■ Brano ■
|---|

Se non avete visitato Trento, fatelo. Trento è una bella città che merita una bella occhiatona, con calma. Se si arriva in mattinata ci si può fermare a Piedicastello e salire sul Doss Trento. Grande monumento a Cesare Battisti. Al di là della retorica fascista, uno pensa subito “beh, c’è Cesare Battisti e Cesare Battisti”. Salendo, la città si svela, sotto, verso est. E poi c’è il Museo degli Alpini. E anche le due Gallerie dove casualmente ho visto due bellissime mostre: la prima sui trentini combattenti in Galizia (loro, ragazzi nati sulle montagne più belle del mondo, spediti a combattere là, nelle pianure sterminate a fangose oltre i “Monti Scarpazi”); la seconda, sull’alluvione del ’66. Se arriva l’ora di pranzo, tranquilli. Proprio sotto il Doss Trento ci sono due trattorie. Una è perfino stellata. Quindi io prediligo l’altra. Cucina casalinga, saporita, semplice, di stagione. Mi piace mangiare dove si mangia come nelle case in cui si mangia bene: “la cucina della nonna Annetta”, poi tramandata a mia mamma, Daria, dalla quale ho cercato fin da ragazzino di (ap) prendere.

|---|

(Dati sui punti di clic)
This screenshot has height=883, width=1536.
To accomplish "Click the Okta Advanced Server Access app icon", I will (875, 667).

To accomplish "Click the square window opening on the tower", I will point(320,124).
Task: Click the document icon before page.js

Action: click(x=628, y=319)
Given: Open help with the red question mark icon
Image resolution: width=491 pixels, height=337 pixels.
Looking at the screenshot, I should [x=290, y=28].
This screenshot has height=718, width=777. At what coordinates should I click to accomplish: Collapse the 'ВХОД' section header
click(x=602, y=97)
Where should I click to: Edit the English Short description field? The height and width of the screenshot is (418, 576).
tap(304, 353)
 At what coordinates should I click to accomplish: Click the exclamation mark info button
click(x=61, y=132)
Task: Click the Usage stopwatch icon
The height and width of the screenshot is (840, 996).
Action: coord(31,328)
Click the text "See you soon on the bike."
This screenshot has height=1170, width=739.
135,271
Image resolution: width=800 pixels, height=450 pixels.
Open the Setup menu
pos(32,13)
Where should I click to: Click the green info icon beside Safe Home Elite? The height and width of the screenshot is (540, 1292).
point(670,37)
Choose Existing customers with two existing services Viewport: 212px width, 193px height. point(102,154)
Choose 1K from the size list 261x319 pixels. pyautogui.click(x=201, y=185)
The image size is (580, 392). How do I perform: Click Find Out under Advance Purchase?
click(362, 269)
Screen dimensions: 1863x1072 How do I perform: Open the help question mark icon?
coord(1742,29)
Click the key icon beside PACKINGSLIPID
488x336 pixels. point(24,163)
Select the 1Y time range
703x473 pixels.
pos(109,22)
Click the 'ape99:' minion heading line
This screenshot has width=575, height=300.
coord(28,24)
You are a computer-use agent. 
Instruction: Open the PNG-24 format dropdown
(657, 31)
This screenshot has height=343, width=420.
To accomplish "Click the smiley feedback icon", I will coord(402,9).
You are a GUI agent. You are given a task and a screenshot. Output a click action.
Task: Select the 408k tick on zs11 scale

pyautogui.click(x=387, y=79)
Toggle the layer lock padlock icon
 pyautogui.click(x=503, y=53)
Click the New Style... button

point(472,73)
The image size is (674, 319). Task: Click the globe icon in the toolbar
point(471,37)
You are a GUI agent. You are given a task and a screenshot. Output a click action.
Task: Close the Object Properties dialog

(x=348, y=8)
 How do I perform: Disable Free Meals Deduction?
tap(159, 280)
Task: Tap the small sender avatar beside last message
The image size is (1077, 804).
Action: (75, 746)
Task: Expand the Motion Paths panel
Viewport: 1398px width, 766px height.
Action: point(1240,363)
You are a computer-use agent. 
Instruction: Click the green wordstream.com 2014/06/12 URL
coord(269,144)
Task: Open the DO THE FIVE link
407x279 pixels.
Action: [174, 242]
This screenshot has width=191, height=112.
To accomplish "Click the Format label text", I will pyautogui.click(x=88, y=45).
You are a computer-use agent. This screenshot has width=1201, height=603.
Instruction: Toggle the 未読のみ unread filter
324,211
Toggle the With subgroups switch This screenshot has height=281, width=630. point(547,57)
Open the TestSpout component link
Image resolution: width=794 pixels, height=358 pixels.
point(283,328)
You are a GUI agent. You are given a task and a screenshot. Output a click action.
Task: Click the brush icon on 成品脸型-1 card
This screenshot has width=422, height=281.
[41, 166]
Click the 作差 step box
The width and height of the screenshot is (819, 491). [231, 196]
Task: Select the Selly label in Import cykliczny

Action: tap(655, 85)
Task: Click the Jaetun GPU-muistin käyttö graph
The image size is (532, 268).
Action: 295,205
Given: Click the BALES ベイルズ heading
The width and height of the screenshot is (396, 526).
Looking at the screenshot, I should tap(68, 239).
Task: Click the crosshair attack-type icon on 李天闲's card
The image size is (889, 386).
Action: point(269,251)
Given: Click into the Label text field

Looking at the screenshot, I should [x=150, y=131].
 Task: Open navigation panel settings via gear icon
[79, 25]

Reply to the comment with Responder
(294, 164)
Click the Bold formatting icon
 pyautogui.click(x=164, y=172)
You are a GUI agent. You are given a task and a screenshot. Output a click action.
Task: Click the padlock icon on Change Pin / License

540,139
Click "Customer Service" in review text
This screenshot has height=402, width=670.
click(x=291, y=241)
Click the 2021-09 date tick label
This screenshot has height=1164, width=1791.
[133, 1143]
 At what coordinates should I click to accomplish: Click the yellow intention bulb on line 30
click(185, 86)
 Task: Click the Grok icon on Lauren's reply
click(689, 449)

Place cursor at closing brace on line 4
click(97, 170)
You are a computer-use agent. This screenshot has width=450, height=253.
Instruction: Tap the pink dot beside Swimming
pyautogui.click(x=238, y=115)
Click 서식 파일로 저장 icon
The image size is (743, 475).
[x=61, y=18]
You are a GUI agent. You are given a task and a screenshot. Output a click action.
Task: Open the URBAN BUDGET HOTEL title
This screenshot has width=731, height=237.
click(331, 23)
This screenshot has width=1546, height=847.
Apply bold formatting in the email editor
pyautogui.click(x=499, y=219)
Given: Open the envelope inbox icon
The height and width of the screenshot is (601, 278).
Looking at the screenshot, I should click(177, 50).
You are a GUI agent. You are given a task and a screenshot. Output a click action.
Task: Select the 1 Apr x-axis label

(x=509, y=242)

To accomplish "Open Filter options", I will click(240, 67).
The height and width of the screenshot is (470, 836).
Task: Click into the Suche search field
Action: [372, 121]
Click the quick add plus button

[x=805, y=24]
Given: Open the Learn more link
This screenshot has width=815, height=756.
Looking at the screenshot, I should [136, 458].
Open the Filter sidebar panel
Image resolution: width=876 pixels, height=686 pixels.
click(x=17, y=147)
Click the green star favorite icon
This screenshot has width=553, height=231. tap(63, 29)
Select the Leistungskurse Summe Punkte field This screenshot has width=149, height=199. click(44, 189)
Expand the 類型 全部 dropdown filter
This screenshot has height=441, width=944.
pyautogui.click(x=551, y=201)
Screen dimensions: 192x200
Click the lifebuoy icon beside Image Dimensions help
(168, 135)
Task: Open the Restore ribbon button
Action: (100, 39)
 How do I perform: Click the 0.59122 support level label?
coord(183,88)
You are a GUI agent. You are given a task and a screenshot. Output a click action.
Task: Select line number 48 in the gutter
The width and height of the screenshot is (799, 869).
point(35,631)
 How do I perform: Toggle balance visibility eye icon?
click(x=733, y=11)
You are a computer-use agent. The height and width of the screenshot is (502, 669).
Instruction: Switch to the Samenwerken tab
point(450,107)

|---|

■ Consegne ■
1. Trascriva fedelmente, nei record, il tratto che va dalla riga contenente "Screen dimensions: 192x200" fino alla riga contenente "coord(183,88)", entrambe comprese.
2. Riprenda il brano su Trento dal punto in cui si interrompe e lo prosegua.
I record non hanno alcun legame con il brano.

■ Risposte per consegna ■
1.
Screen dimensions: 192x200
Click the lifebuoy icon beside Image Dimensions help
(168, 135)
Task: Open the Restore ribbon button
Action: (100, 39)
 How do I perform: Click the 0.59122 support level label?
coord(183,88)

2.
Passeggiata nelle belle vie del Centro, “Gir al Sass”. Piazza Duomo, la casa di Cesare Battisti un po’ lasciata andare l’ultima volta che son passato. Penso sì alla retorica fascista. Penso anche al Duce e alla volontà di fare di Battisti un simbolo del regime. Propaganda. Mi viene in mente quella lettera secca di Ernestina Bittanti Battisti, la vedova, donna di grande cultura e giornalista coraggiosa: un pugno sul naso al Duce.
Dietro l’angolo ci sarebbe l’Università ma andiamo in direzione opposta, quattro passi su verso il Castello del Buonconsiglio. Fucina della storia dell’Europa Moderna. Fucina di “strangolapreti”, stando alla tradizione. Nel cortile le celle dei condannati a morte, Fabio Filzi, Damiano Chiesa (roveretani, ci torneremo) e lui, Cesare Battisti. Il luogo dell’esecuzione. Orrore. Offeso in quell’abito civile a quadrettoni fuori taglia. E poi quella impiccagione strana, per noi, abituati ai film western, forche o ramo d’albero, poveri corpi che penzolano nel vuoto e pensiero a “tutti morimmo a stento”. No. Una specie di asse, piedi a pochi centimetri da terra. Due laccetti. Boia che sorride. Faccia da birraio. Baffuto e pingue, come la sua bombetta. Tutti soddisfatti.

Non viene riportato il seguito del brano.